Extract:
May 22, 2018

Getting Our Wires Crossed

The day after my last NK lesson in April, I had a lesson with my regular trainer.  Let's call her RT so I don't have to type "regular trainer" a thousand times in this post.

Having two trainers can be difficult.  I like NK because RT used to have her in as a regular clinician before RT went down the JLC rabbit hole, and I know fundamentally NK's teaching won't be diametrically opposed to RT's teaching.

I've posted all the good photos of the clinic so now you get less good photos (Er, not that Leah's photos are bad, my riding is bad!)

But, I do need to learn from someone who's gone up the levels herself before, which NK has done and RT has not.  RT is an eventing trainer, even though she's got a keen eye and strong focus on the biomechanics stuff.  NK can say things like "This is going to come back to haunt you when you get to [insert upper level thing here]," and I crave that.

However, that means poor RT regularly gets my incorrect interpretations and often poor implementations of things that NK taught me, which led to this terrible lesson from a few weeks ago.

I was trying to implement a feeling NK had shown me, which I interpreted as "point the front of my right hip bone down."  That was NOT how NK said it, but it's how I interpreted it.  Connor had also woken up on the wrong side of the bed for whatever reason that morning, and wasn't giving away anything this day.
Connor: "...nah."

What we did in the lesson doesn't matter, but by the end of it RT said, "I'm worried, because I feel like you've undone all the position progress we've made over the last year.  Something isn't right."

Cue internal panic from me.  What had worked so well and was literally life changing with NK was now ruining my position?!  I was devastated.

Choosing to look at the positive side of this picture and say my position is so much better than it was even a year ago, even though there's clearly so much yet to fix.

Records provided:
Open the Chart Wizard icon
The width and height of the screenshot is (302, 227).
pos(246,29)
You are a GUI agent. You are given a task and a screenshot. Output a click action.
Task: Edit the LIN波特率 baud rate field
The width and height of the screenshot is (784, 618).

Task list:
• A. According to the riding-lesson post, what kind of trainer is RT?
• B. Carry the riding-lesson post forward from the point where it stops.

Numbered responses:
• A. RT is an eventing trainer.

• B.
The next day, I rode by myself, and realized I had misinterpreted what worked with NK.  It wasn't that the front of my right hip bone needed to point down, although it kinda felt that way.  It was that my pelvis wasn't level in the saddle from side to side.  Connor constantly tosses me gently onto the left seatbone, so that my right side is shortened and the right side of my pelvis is floating above the saddle.

This is a pretty great example of that, really.  Right leg totally straight and not in contact with his body, right side of my body short, right side of my pelvis higher than the left.

Since then, we've had some amazing rides, and no, I have not ruined my position.  It's crazy what a big difference something that small (and that strong of a habit!) can make.  I said (and RT agreed with me) that I need some time on my own to process NK lessons before my lessons with RT in the future, so that I have a better grasp on what I learned.



  1. I feel like most of the time I spend riding in lessons is spent translating things into sound bites I understand, so I totally feel you on this one!

    1. Yeah, it's hard. It's honestly why I started blogging.

  2. Ah that's so frustrating. I had a moment of panic last week when I misinterpreted something my new trainer had told me and was worried that I might not want to ride with her anymore. Luckily she came out yesterday and clarified everything for me, so phew!

    At the workshop, Mary Wanless talked about how it's this pipeline of information from what an instructor is feeling, to words the instructor says to the rider to convey the feeling, to what the rider hears, to then what the rider does in response to what they hear. There's so much room for leakage along the pipeline that it's a miracle any of us learn anything at all!

    1. Thank you for that, I'm honestly feeling kind of frustrated lately, that at least makes me feel better.

  3. I always am impressed with people who can regularly take lessons with multiple trainers -- I just don't have the brain power or learn quickly enough to make it work, hah

    1. Yeah, I think it's more about the trainers themselves - I make a real point to ensure my trainers are at least close to the same teaching philosophy, otherwise it'd be real easy to get confused.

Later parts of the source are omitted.